Transrectal ultrasonography in the staging of rectal cancers

2009 
Introduction: Transrectal ultrasonography (TRUS) is an essential method in the staging of rectal cancers. According to the ICCN guidelines TRUS has the same priority as endoscopy. On the basis of literature data, sensitivity of T and N staging by TRUS is higher than by other radiological examination.
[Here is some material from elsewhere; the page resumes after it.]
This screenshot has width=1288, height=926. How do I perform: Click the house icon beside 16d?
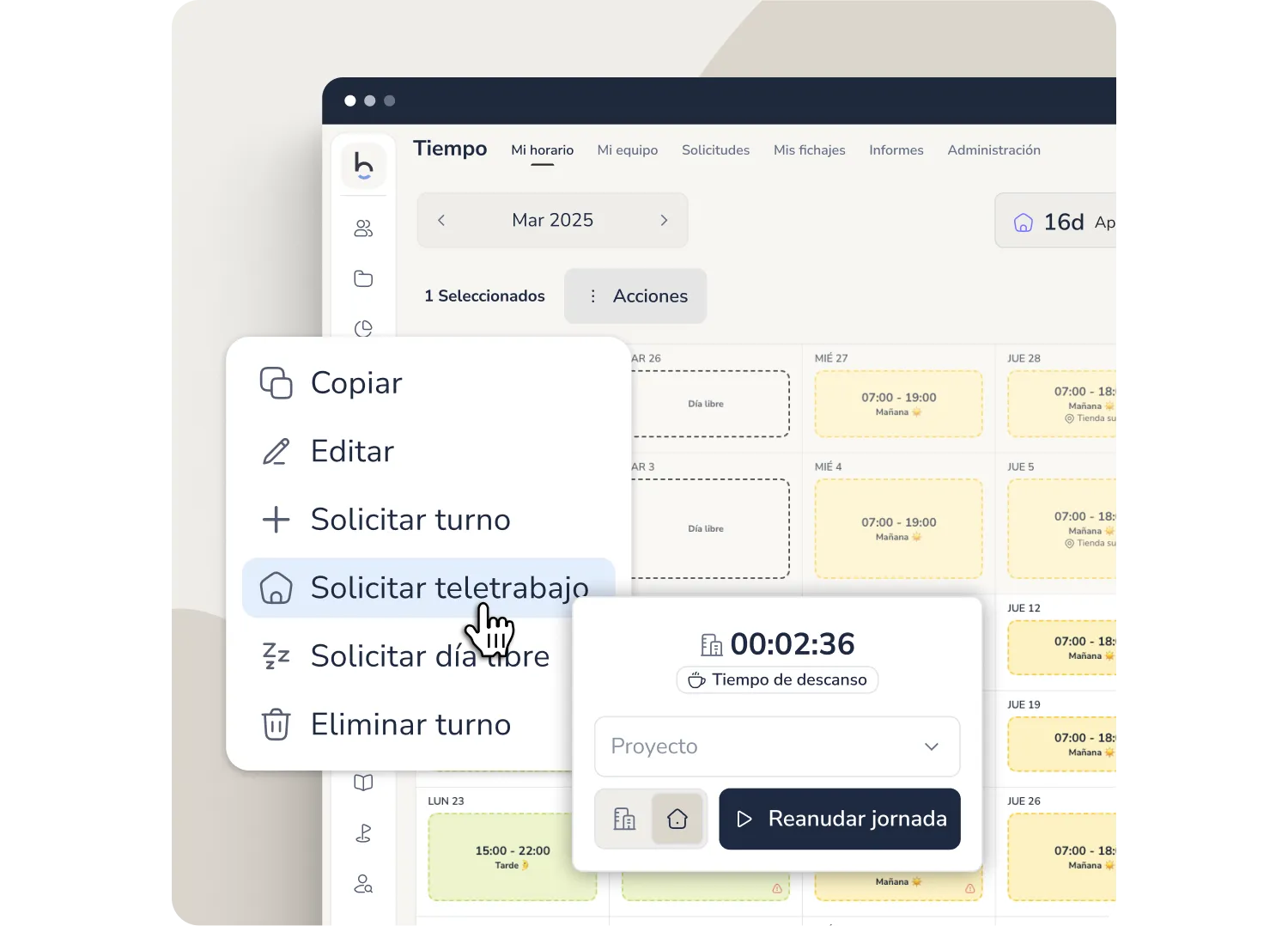click(1023, 222)
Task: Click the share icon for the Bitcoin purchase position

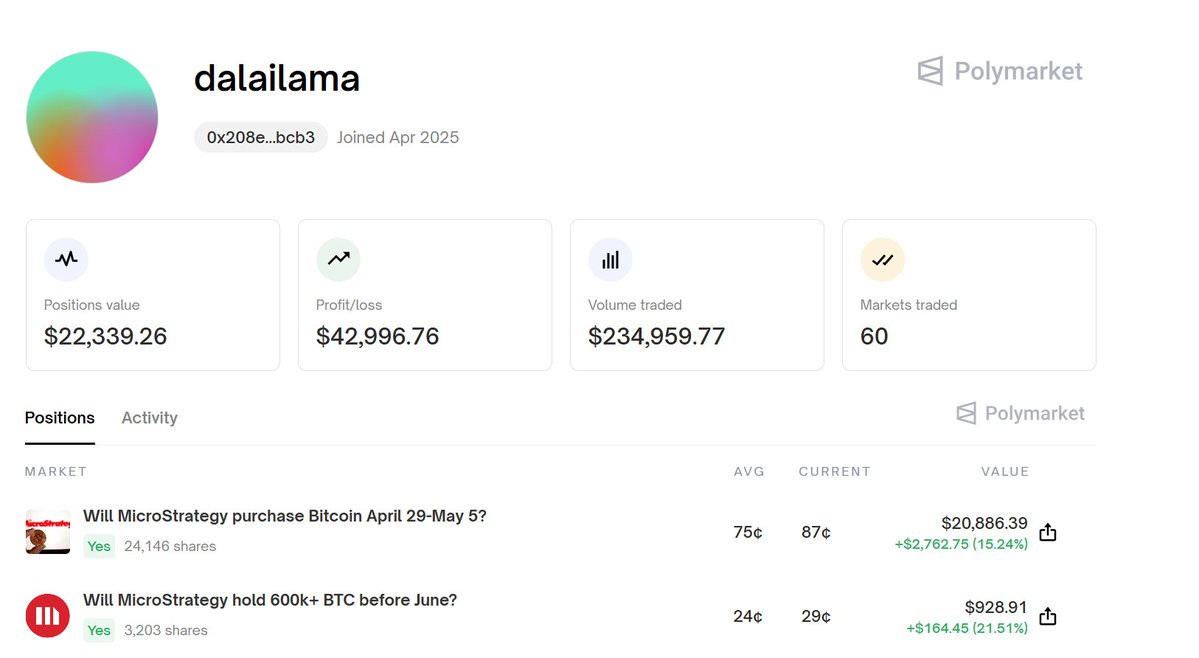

Aims and methods: The aim of our study was to compare the accuracy of TRUS in the TN staging of rectal cancer with the postoperative histopatological findings and with other radiological methods and to examine the influence of preoperative neoadjuvant therapy on the staging and on the accuracy of TRUS. Results: 71 patients with rectum carcinoma were examined in overall 83 cases with rectal ultrasound to assess the stage of the rectal tumor. Patients, being suitable for our study, were divided into three groups. [TRUS was performed both before and after (n=12); only after (n=9) neoadjuvant treatment and in patients (n=13) who did not receive neoadjuvant therapy]. Sensitivity was found to be 100% in T and 75% in N staging in cases without neoadjuvant treatment. Sensitivity of TRUS performed after neoadjuvant radiotherapy proved to be lower (T staging: 71%, N staging: 50%). However, the accuracy of TRUS (40% in both T and N stages) before neoadjuvant therapy is not so reliable compared with the postoperative histological staging. Although majority of these cases were overstaged, efficacy of the neoadjuvant treatment could not be determined by TRUS. The accuracy of CT and MRI examinations for T staging was 62%, and for N staging 52%. Conclusion: TRUS has high sensitivity and it has proven useful for the assessment of T stage in rectal carcinoma, although its accuracy worsens after pre and postneoadjuvant treatment. Metastases should be detected by other radiological methods.